Along with the unalienable rights of life, liberty, and the pursuit of happiness, black (men) were also permitted to go to the polls for the first time after the Reconstruction Act of 1867. Raleigh’s first elected black politician was James Henry Harris, who was a member of the 1868 North Carolina constitutional convention. But as Abraham Lincoln’s Republican party grew and expanded with numerous black members entering the fold during the Reconstruction-era, their rivals, the Democrats, were cooking up ways to lash back at African American’s newly granted liberties. Our capital city was all too often the scene of such injustice.
One of the most egregious examples of the Democrat’s backlash was the May 1883 election of the Raleigh Board of Alderman. Of the seventeen seats, eleven elected were white Republicans, and six were Democrats, one white and five black. All seventeen were sworn in and seated the very next day. But because of changes that a majority-Democrat city government had made back in 1875, the diversity of the 1883 Board of Alderman was not going to last.

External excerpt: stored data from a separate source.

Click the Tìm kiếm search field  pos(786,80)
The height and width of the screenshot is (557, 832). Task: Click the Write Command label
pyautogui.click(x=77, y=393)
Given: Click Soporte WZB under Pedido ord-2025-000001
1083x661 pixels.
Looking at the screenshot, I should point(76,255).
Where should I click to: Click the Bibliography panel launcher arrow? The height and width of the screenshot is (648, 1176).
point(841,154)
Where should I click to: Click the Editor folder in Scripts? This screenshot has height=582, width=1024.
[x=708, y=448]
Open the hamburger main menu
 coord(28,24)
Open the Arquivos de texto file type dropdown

In 1875, the Raleigh city government was completely dominated by Democrats. In fact, all seventeen seats on the Board of Alderman were held by Dems. That board decided to revise the Raleigh city charter to make it more difficult for freedmen to vote, and to make the position of mayor electable by only the Board of Alderman and not the general public (convenient for the Dems, since about half of Raleigh’s population was African American). They also fired all of Raleigh’s black policeman, and left it so the only city job an African American could hold was the caretaker of Mt. Hope Cemetery. That would be the black cemetery, of course.
So having secured all that power back in 1875, the majority-Democrat Board of Alderman in 1883 decided the day after they had been sworn in to kick out as many of the black Republicans as they could. They asked the North Carolina Attorney General to decide if four of the black Republicans were ineligible since they already held government positions with the federal government. The attorney general’s office agreed with the Dems, and four black alderman, Stewart Ellison, James E. Hamlin, Armenius Hunter and James H. Young, plus one white alderman, James Doyle, were removed from office.
That decision left only one black alderman, Republican Charles W. Hoover. The white alderman who was kicked out, James Doyle, was quickly reinstated because it was decided that his position as night watchman for the U.S. Post Office was not a government title. Both Hoover and Doyle refused to attend any alderman meetings that year, waiting until they were re-elected the following year to serve on the board.
The “government offices or titles” that the black Republicans held making them ineligible according to the Democrats and the Attorney General were as follows; Stewart Ellison, post office custodian, James E. Hamlin, post office clerk, Armenius Hunter, mail collector, and James H. Young, clerk for the U.S. Revenue Department.